Nepal’s election results have gone in favor of Left Alliance, which has scored a grand victory over the ruling Nepal Congress. Naturally, the next government will be formed by the winning Communist party and former Prime Minister KP Oli is expected to assume the position yet again.

The background
After the end of Monarchy in 2006, Nepal had been witnessing a political instability. This period of uncertainty produced a Constitution, which was adopted after a lot of protests by minority groups like Madhesies and Tharus, who felt that there needs had not been accounted for in this new Constitution.

In this background, the Communist Party of Nepal-Unified Marxist-Leninist (CPN-UML) led by KP Oli, and the Communist Party of Nepal-Maoist Centre (CPN- MC) led by Prachand, entered into an alliance last October to fight the election. Their allianc paid dividend and together they have scored massive win, relegating the ruling Nepal Congress to third place. Of course, the top place has been occupied by CPN- UML and the second by CPN-MC.
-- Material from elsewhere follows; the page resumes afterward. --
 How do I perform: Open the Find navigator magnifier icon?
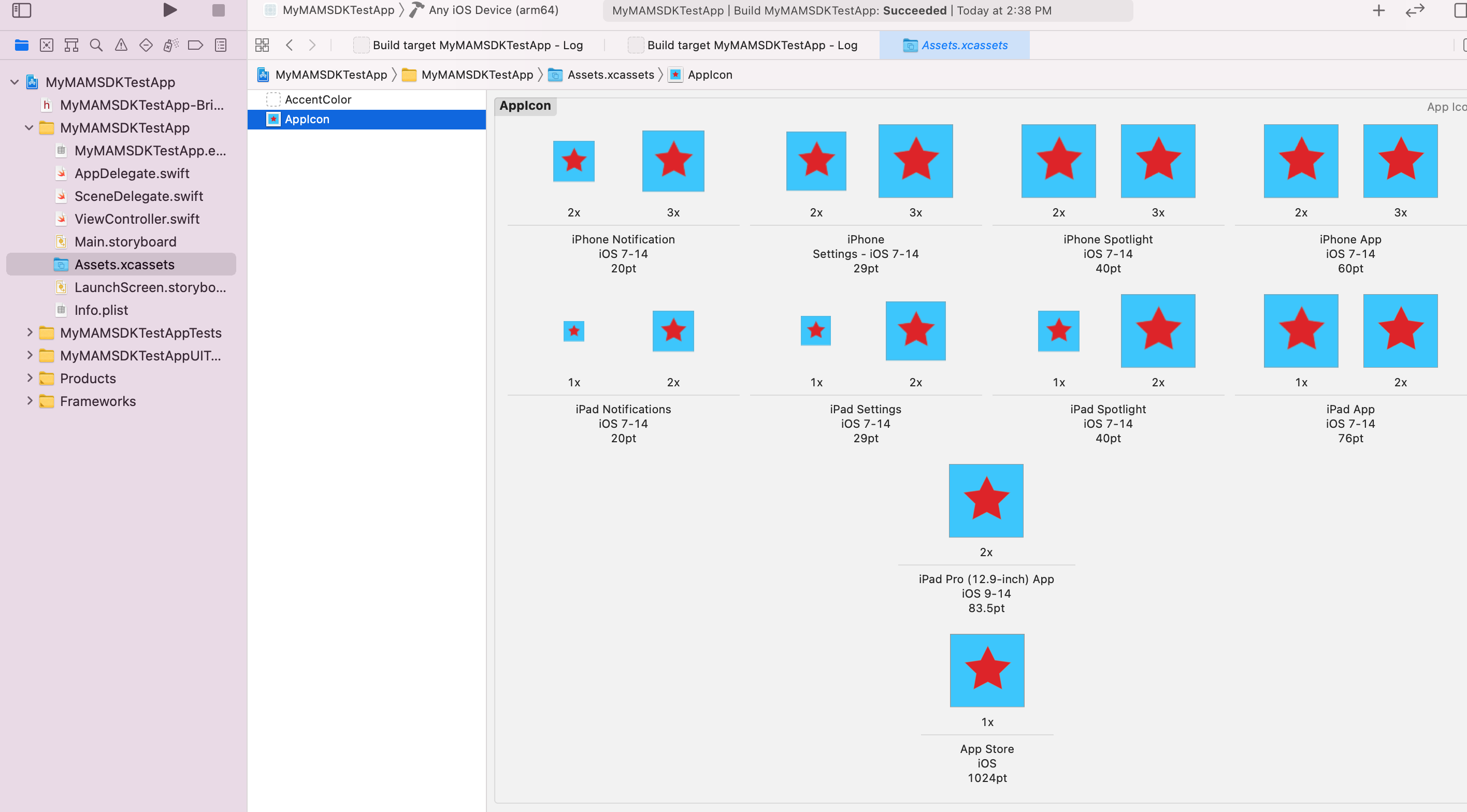(96, 45)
It is expected that Nepal will now have a stable government. This is in the best interest of the people of Nepal as political uncertainties were proving to be a road block for Nepal’s development. Nepal is an underdeveloped country, but one that has enormous potential of development. Even under the Monarch, Nepal was not able to utilise its full growth potential because of the civil war. Maoists had declared a war against monarchy; under the Maoists assault, the King was forced to surrender, thereby giving way to a democratic regime.

India’s stake in Nepal 
India’s relations with the Left-leaders of Nepal have not been ideal, to say the least. Indian relations with KP Oli, as witnessed during Oli’s Prime Minister-ship, were not good. Mr Oli is going to form the government yet again; the past experience may hold significance even today.

Nepal is dependent on India for its trade and also the procurement of many essential goods and services to a great extent. Historically, there has been a cordial relation between the two countries – Both countries have open borders and there is no need of visa for a citizen to visit the other country; a large chunk of Nepali population works in India. Nepal is a buffer land between India and China and many rivers irrigating the northern plane north of Ganges emanate from Nepal. Hence, it is very important for both nations to maintain former ties.

But unfortunately, the ties are not as close knit as they once were. The incidents that followed the promulgation of New Constitution led to deterioration of  the relationship between Nepal and India, wherein Nepal alleged India to have aided protests and consequent instability in Nepal.

Since then, Nepal has been slowly trying to forge closer relations with China, at the cost of losing India. Thus, India has to be very cautious in its approach when dealing with the new government; it needs to keep China from fishing in troubled waters.